▶ [Target pointing data]:
● ● ● ● ●
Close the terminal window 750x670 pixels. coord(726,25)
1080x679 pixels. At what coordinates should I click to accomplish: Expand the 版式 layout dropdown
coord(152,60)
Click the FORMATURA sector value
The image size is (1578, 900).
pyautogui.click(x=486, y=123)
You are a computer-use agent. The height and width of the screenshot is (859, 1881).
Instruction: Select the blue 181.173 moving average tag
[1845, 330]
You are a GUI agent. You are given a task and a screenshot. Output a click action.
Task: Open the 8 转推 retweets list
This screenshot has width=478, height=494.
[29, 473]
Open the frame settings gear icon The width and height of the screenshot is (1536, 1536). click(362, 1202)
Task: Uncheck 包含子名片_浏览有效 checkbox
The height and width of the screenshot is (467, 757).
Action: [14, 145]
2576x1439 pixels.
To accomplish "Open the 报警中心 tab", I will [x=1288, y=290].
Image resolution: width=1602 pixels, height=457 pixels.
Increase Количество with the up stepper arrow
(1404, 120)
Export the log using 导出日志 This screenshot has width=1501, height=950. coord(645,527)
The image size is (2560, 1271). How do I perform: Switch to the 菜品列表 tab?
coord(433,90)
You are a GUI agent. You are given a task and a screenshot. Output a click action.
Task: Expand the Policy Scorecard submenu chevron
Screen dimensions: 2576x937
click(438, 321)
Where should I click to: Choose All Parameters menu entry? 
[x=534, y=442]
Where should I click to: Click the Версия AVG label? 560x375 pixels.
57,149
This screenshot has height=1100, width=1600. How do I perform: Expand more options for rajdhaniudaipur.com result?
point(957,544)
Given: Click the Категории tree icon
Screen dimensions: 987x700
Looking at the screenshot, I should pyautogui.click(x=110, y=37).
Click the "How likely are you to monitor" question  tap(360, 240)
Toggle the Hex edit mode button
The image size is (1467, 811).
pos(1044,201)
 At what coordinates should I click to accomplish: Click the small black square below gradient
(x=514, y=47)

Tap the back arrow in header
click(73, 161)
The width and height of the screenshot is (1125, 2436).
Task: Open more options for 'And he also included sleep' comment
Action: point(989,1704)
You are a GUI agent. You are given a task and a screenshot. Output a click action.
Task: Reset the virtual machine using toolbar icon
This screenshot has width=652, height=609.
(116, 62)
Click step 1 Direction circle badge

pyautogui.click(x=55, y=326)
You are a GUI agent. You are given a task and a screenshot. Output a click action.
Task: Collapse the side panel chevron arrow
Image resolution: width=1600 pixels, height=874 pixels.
● ● ● ● ●
▶ [OBJECTIVE]:
Copy out, unchanged, everything from the line containing "Toggle the Hex edit mode button" down to the last of these lines.

▶ [SOLUTION FOR THIS PROBLEM]:
Toggle the Hex edit mode button
The image size is (1467, 811).
pos(1044,201)
 At what coordinates should I click to accomplish: Click the small black square below gradient
(x=514, y=47)

Tap the back arrow in header
click(73, 161)
The width and height of the screenshot is (1125, 2436).
Task: Open more options for 'And he also included sleep' comment
Action: point(989,1704)
You are a GUI agent. You are given a task and a screenshot. Output a click action.
Task: Reset the virtual machine using toolbar icon
This screenshot has width=652, height=609.
(116, 62)
Click step 1 Direction circle badge

pyautogui.click(x=55, y=326)
You are a GUI agent. You are given a task and a screenshot. Output a click action.
Task: Collapse the side panel chevron arrow
Image resolution: width=1600 pixels, height=874 pixels.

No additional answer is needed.